本文
####################

同性婚を認めると「社会が変わってしまう」。岸田文雄首相の言葉が波紋を広げている。では、同性同士の結婚を認めた他の国では、合法化後に社会はどう変わったのか? 調べてみた。(フロントロウ編集部)

スウェーデンでは法整備後に出産数が増加

 同性愛者のための法整備が進められた国では、子どもを持つLGBTQ+が増えている。

画像: スウェーデンでは法整備後に出産数が増加

 同性カップルを法的に認めてから長い歴史を持つスウェーデン。1995年に同性カップル向けの登録パートナーシップ制度が始まり、2009年に同性婚を法制化。2003年に登録パートナーが共同で養子縁組を出来るようになり、2005年には同性と同棲関係にある女性も医療補助人工授精が可能になった。パートナーシップや結婚の権利が認められたことに合わせて生殖関係の支援も進んだ結果、スウェーデンでは、2000年の法整備後に結婚後5年以内に子どもを産んだ同性愛者の女性の数が急増した。

 日本では現時点で、提供精子を用いた人工授精は「法的に婚姻している夫婦」と日本産科婦人科学会が限定しているため、同性愛者の女性が人工授精により子どもを持つことにはハードルが設けられている。同性婚が認められてこのルールが変われば、ドナーからの提供をもとに子どもを持つLGBTQ+は増えるだろう。さらに、合法化が社会での偏見を減らすことにより、養子縁組や里親などの制度の利用ももっと開けてくるのではないだろうか。

LGBTQ+の親を持つ子どもは不幸せ? 世界のデータがそれを否定

LGBTQ+と子どもの議論になると、“子どもには男親と女親が必要”という声が出ることが多いが、世界中のデータがそれを否定している。

####################

課題文
本文のうち、「日本では現時点で、提供精子を」を含む箇所から始めて「けてくるのではないだろうか。」で終わるまでを、一字一句変えずに出力してください。 これらの記録は本文の内容とは関係がありません。

####################

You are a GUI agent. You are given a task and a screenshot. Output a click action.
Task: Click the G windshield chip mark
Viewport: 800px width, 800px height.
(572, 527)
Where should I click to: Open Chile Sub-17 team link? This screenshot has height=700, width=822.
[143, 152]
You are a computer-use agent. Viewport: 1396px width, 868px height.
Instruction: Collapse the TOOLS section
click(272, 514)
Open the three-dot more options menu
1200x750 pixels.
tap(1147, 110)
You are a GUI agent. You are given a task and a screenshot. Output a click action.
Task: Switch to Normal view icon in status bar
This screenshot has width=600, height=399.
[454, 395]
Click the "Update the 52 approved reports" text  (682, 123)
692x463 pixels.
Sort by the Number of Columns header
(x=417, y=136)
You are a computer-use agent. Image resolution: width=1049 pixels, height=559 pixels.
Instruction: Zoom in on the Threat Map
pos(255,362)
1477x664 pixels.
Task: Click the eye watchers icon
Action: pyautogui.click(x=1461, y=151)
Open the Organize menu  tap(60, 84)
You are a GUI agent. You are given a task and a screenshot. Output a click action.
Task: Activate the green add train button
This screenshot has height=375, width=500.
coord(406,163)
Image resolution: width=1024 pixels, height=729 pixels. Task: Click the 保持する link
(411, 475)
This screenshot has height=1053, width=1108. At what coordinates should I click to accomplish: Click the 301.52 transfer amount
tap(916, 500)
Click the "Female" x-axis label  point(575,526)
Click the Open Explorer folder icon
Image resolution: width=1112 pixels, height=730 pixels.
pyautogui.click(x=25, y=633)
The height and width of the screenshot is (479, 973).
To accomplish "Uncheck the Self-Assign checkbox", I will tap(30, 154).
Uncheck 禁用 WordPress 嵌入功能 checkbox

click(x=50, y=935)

####################

解答欄
日本では現時点で、提供精子を用いた人工授精は「法的に婚姻している夫婦」と日本産科婦人科学会が限定しているため、同性愛者の女性が人工授精により子どもを持つことにはハードルが設けられている。同性婚が認められてこのルールが変われば、ドナーからの提供をもとに子どもを持つLGBTQ+は増えるだろう。さらに、合法化が社会での偏見を減らすことにより、養子縁組や里親などの制度の利用ももっと開けてくるのではないだろうか。